*** BRANO FORNITO ***

Ciao Stefano, benvenuto su Spectraweb e complimenti per il bellissimo libro. Qual è stato l'input per iniziare a scriverlo? Quando ha preso corpo in te l'idea di cimentarti in questa opera?

Ciao Marco e grazie per i complimenti, che sono sempre estremamente graditi. L’idea è nata nei primi mesi del 2020 e non è un periodo casuale visto che, come tutti ben ricordiamo, coincide con il momento in cui da un giorno all’altro ci siamo ritrovati confinati in casa o nella migliore delle ipotesi, limitati in tutte le nostre abituali attività dallo sgradito avvento della pandemia. La necessità di reinventarsi il molto tempo libero a disposizione è coincisa il desiderio di scovare nuove band che fossero dedite al funeral doom, al che ho iniziato a sondare il web per trovare qualche pubblicazione in merito, scoprendo che non era mai stato fatto nulla genere in alcuna parte del mondo. Quindi ho pensato che sarebbe stato stimolante provare ad essere il primo a riuscirci ma, oggettivamente, senza soverchie speranze riguardo a un possibile sbocco editoriale, proprio per la relativa popolarità del sottogenere; fortunatamente, le mie pessimistiche previsioni sono stato smentite.

Il titolo, azzeccato, è "Il suono del dolore"; qual è questo suono? Quanto è profondo?

La mia proposta iniziale in realtà è stata Mournful Sounds, che poi era la denominazione del mio blog (ora trasformatosi per motivi di tempo e opportunità in una più snella pagina Facebook), ma poi i ragazzi di Tsunami hanno giustamente proposto questo titolo più efficace, che ne ha concettualmente lo stesso significato. Il dolore è un sentimento che ci accompagna per tutta la vita, con una profondità che è direttamente proporzionale alla sensibilità di ciascun individuo, ma nessuno può definirsene immune; quello trattato nel libro scaturisce dall’elaborazione della perdita e si somma alla crescente consapevolezza della caducità dell’esistenza: tutto ciò viene idealmente rappresentato dai suoni e dai testi del funeral doom.

Il libro è anche un modo per dare voce alla tua passione per la musica. Cosa, quanto rappresenta per te la musica? Riesci ad immaginare la tua vita senza di essa?

*** MATERIALE DI PARTENZA ***

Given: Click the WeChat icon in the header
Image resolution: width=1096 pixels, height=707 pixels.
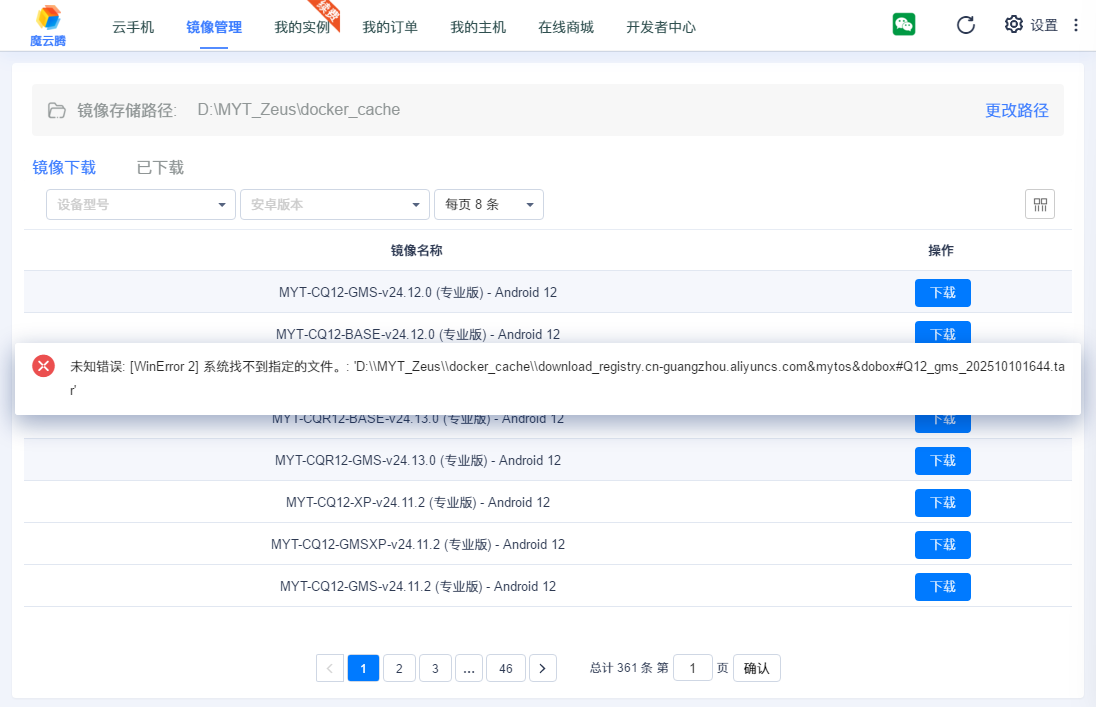Looking at the screenshot, I should click(x=904, y=25).
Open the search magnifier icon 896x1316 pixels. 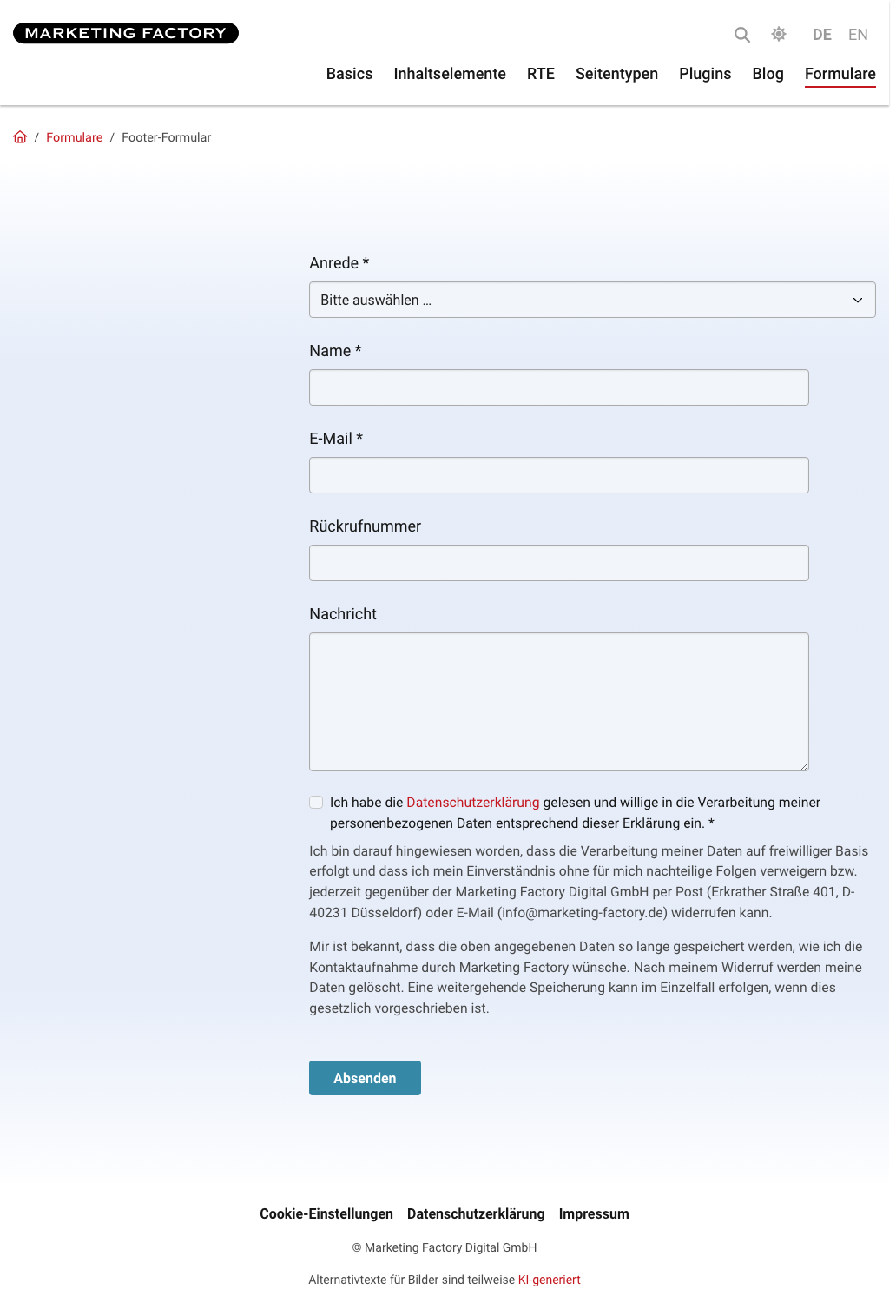click(x=741, y=35)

***

▶ [COSA FARE] Riprendi l'intervista sul libro dedicato al funeral doom e prosegui dopo l'ultima domanda riportata. Il materiale proviene da una fonte diversa.

▶ [SPAZIO RISPOSTA]
No, non ci riesco, la musica in senso lato è la forma d’arte che ha accompagnato tutti i momenti della mia esistenza, consentendomi di sublimare la bellezza di quelli positivi e di lenire lo sconforto di quelli negativi; si tratta di una sorta di magia che si ripete quotidianamente e una delle sensazioni più gratificanti è la scoperta di nuovi dischi in grado di regalare emozioni impagabili anche quando si pensa, sbagliando, che il meglio sia già stato dato in passato. Questo è un errore molto diffuso che accomuna gran parte degli appassionati e per quanto mi riguarda si tratta di un atteggiamento di chiusura che possiede tratti masochistici; da quando, adolescente nei primi anni ’70, ho iniziato ad ascoltare il progressive rock non ho comunque smesso di ricercare nuovi artisti e forme musicali negli ambiti più disparati e di certo non me ne sono mai pentito.

Per descrivere il funeral doom, nelle note di copertina a un certo punto è scritto "Note tristi e dolenti capaci di restituire un effetto catartico difficilmente riscontrabile nelle altre forme d'arte". Quali caratteristiche senti/percepisci nel funeral doom rispetto agli altri generi?

L’effetto catartico è appunto la chiave di lettura più appropriata; ovviamente si parla di sonorità che non sono alla portata di tutti e che, proprio per questo, non possono essere fruite distrattamente o con il semplice scopo di svagarsi. L’ascolto di musica dolente, intensa e lacerante, almeno nei miei confronti ha un effetto benefico, tanto più paradossalmente quando il mio umore non è esattamente dei migliori. Credo che tali caratteristiche possano essere ugualmente rinvenibili anche nelle forme più melodiche del death doom o in quelle più atmosferiche del depressive black, mentre con tutti gli altri sottogeneri del metal o del rock le percezioni possono essere altrettanto gratificanti ma sostanzialmente diverse.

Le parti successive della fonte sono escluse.